Okay, so she was belittling him and their magical connection. And insulting his beloved country, too. But she was still talking to him. She’d tried to walk away, but he’d caught her, and she was engaged in a somewhat real conversation with him. He suddenly realized that he knew nothing of substance about this woman. He only knew her opinions of his character.
“Okay,” he said. “We’re making progress. I sell clothes. But you already knew that. What do you sell?”
“You don’t want to know,” she said.
“Yes, I do.”
“No, you don’t.”
“Tell me.”
“It will kill your dreams,” she said.
That hyperbole made Paul laugh.
“Come on, it can’t be that bad.”
“I work for a bank,” she said.
“So, wow, you’re a banker,” Paul said, and tried to hide his disappointment.
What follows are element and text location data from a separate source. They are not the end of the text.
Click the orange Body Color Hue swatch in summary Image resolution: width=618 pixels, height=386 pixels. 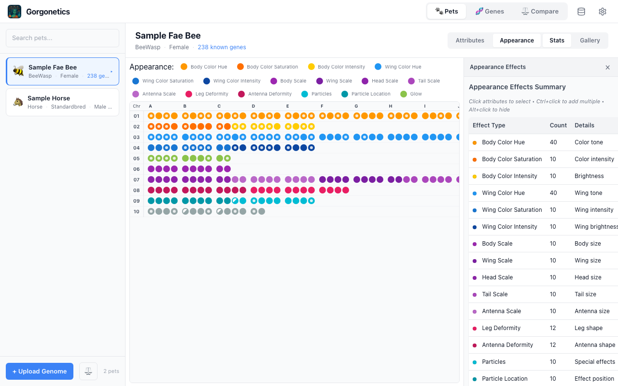pyautogui.click(x=475, y=142)
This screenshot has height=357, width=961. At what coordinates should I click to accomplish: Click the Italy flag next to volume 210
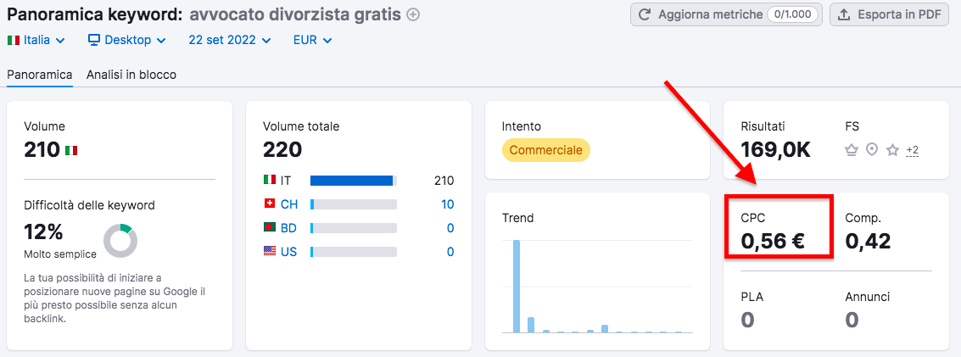click(x=71, y=150)
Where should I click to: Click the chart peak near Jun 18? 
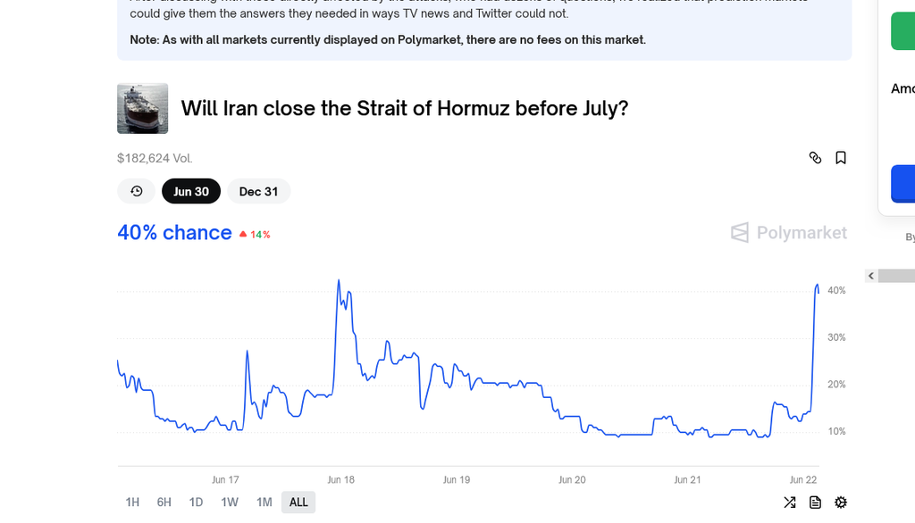(x=339, y=280)
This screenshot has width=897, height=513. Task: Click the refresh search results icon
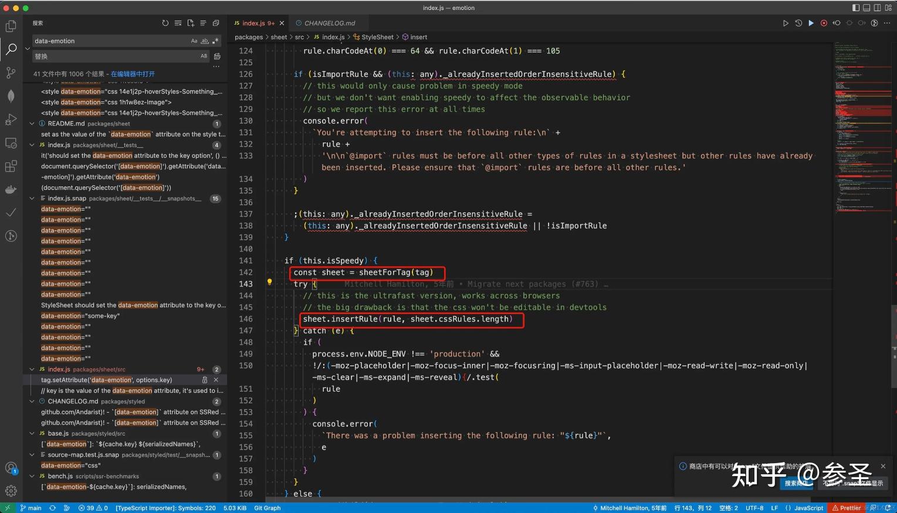click(165, 23)
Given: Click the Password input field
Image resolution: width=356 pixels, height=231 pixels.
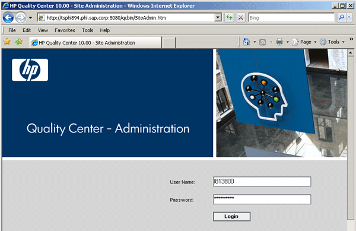Looking at the screenshot, I should tap(262, 199).
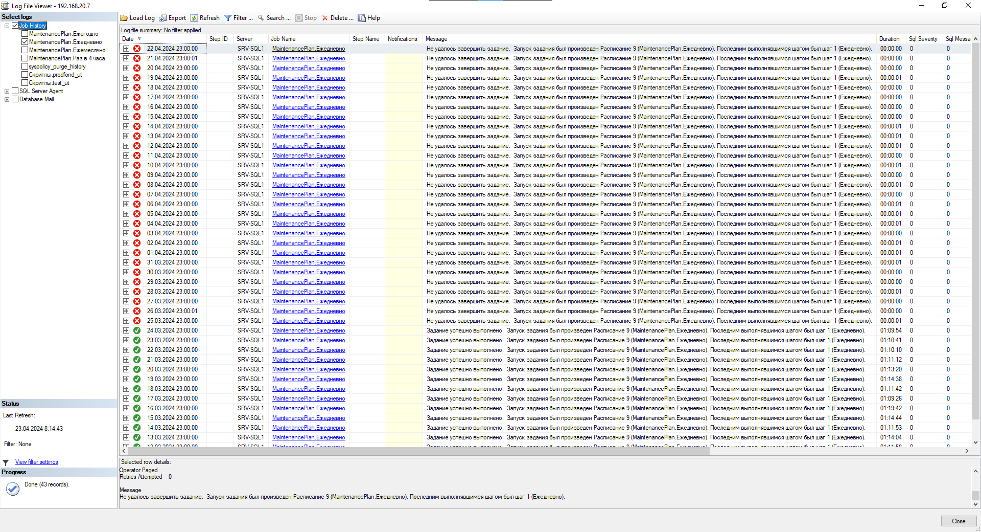Viewport: 981px width, 532px height.
Task: Enable the MaintenancePlan.Ежегодно checkbox
Action: [25, 34]
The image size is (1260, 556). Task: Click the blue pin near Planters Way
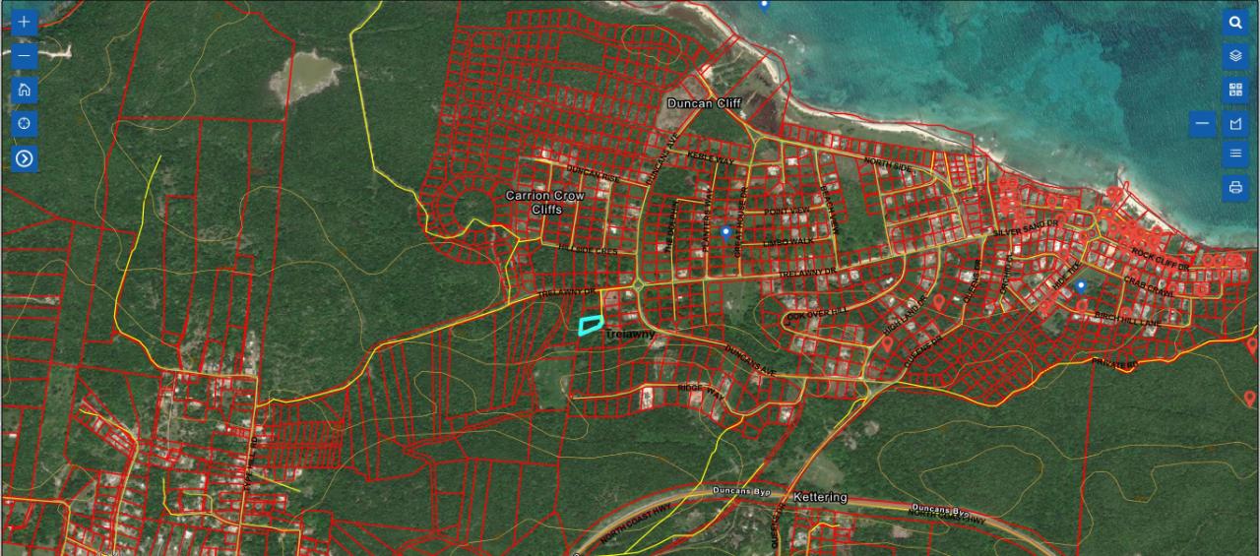[726, 232]
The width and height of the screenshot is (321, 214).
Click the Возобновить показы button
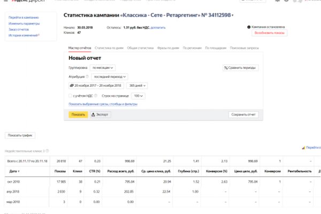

She could have said that she did live-animal testing — smeared mascara directly into the eyes of chimpanzees — and Paul would have felt better about her career choice.
“But I’m not the kind of banker you’re thinking about,” she said.
“What kind of banker are you?” Paul asked, and studied her casual, if stylish, clothing. What kind of banker wore blue jeans? Perhaps a trustworthy banker? Perhaps the morality of any banker was inversely proportional to the quality of his or her clothing?
“Have you ever heard of microlending?” she asked.
“Yeah, that’s where you get regular people to loan money to poor people in other countries. To start small businesses and stuff, right?”
“Basically, yes, but my company focuses on microlending to unique entrepreneurs in the United States.”
“Ah, so what’s your bank called?”
“We’re in the start-up phase, so I don’t want to get into that quite yet.”
He was a little insulted, but then he realized that he was a stranger, after all, so her secrecy was understandable.
“You’re just starting out then?” Paul asked. “That’s why you’re traveling so much?”
“Yes. We have initial funding from one source,” she said, “and I’m meeting with other potential funders around the country.”
“Sounds exciting,” Paul said. He lied. Paul didn’t trust the concept of using money to make more money. He believed it was all imaginary. He preferred his job — the selling of tangible goods. Paul trusted his merchandise. He knew a pair of blue jeans would never betray him.
“It’s good work, but it’s not exciting,” she said. “Fund-raising is fucking humiliating. You know what I really do? You know what I’m good at? I’m good at making millionaires cry. And crying millionaires are generous with their money.”
“I’m a millionaire,” Paul said, “and you haven’t made me cry yet.”
“I haven’t tried to,” she said. She patted Paul on the cheek — let the hounds of condescension loose! — and walked out of the bookstore.
After she left, Paul bought the book she’d been browsing — the list of the greatest movies of all time — and read it on the flight back to Seattle. It was a book composed entirely of information taken from other sources. But Paul set it on his nightstand, then set his alarm clock on the book, and thought about the beautiful microbanker whenever he glanced at the time.
On a Tuesday, a year and a half into their separation, while sitting in their marriage counselor’s office, Paul turned to his wife and tried to tell the truth.
“I love you,” he said. “You’re my best friend. I can’t imagine a life without you as my wife. But, the thing is, I’ve lost my desire — my sexual desire — for you.”
Could there be a more painful thing to say to her? To say to anyone? You are not desirable. That was a treasonous, even murderous, statement inside of a marriage. What kind of person could say that to his wife? To the person who’d most often allowed herself to be naked and vulnerable in front of him? Paul supposed he was being honest, but fuck honesty completely, fuck honesty all the way to the spine, and fuck the honest man who tells the truth on his way out the door.